▶ [DIRECTIONS]: Would you transcribe word for word every line from the one containing "Click Get started with GitHub Copilot" to the end of the data, both ends included, and leave out the rest?

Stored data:
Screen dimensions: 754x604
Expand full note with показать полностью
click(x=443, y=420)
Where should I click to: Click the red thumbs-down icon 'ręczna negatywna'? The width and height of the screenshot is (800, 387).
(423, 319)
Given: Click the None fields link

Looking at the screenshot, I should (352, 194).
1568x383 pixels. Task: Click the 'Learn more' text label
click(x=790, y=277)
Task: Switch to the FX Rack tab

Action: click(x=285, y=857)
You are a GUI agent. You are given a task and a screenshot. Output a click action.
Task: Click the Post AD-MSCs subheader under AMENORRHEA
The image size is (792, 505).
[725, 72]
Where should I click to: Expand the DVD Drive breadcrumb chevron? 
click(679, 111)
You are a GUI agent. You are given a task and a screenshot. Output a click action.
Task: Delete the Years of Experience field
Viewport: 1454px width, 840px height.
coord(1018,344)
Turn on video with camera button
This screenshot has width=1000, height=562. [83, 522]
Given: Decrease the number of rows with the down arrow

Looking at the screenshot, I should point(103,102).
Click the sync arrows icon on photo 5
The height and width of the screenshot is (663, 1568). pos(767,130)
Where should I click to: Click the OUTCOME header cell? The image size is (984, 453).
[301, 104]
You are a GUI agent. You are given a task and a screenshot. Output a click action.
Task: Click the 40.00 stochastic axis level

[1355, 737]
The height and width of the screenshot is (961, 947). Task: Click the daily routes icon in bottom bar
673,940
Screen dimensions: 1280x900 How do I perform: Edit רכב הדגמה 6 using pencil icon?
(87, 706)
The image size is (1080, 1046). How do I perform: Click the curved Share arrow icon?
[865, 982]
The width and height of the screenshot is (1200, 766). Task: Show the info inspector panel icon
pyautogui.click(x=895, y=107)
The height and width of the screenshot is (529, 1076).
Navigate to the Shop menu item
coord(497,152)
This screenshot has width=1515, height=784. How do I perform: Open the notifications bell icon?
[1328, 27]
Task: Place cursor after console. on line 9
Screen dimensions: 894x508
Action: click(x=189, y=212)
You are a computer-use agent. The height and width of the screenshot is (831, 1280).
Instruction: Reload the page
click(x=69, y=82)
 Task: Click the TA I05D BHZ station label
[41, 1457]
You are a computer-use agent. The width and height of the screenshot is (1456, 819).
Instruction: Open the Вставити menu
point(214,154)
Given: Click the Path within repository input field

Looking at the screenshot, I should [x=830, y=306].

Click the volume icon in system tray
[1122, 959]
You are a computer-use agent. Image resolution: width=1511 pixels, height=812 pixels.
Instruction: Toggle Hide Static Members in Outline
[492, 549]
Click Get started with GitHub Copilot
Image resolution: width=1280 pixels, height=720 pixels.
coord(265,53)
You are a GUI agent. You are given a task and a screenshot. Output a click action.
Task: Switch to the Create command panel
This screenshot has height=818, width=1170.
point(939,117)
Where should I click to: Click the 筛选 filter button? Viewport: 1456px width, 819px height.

▶ [OUTPUT OF THE TASK]:
Click Get started with GitHub Copilot
Image resolution: width=1280 pixels, height=720 pixels.
coord(265,53)
You are a GUI agent. You are given a task and a screenshot. Output a click action.
Task: Switch to the Create command panel
This screenshot has height=818, width=1170.
point(939,117)
Where should I click to: Click the 筛选 filter button? Viewport: 1456px width, 819px height.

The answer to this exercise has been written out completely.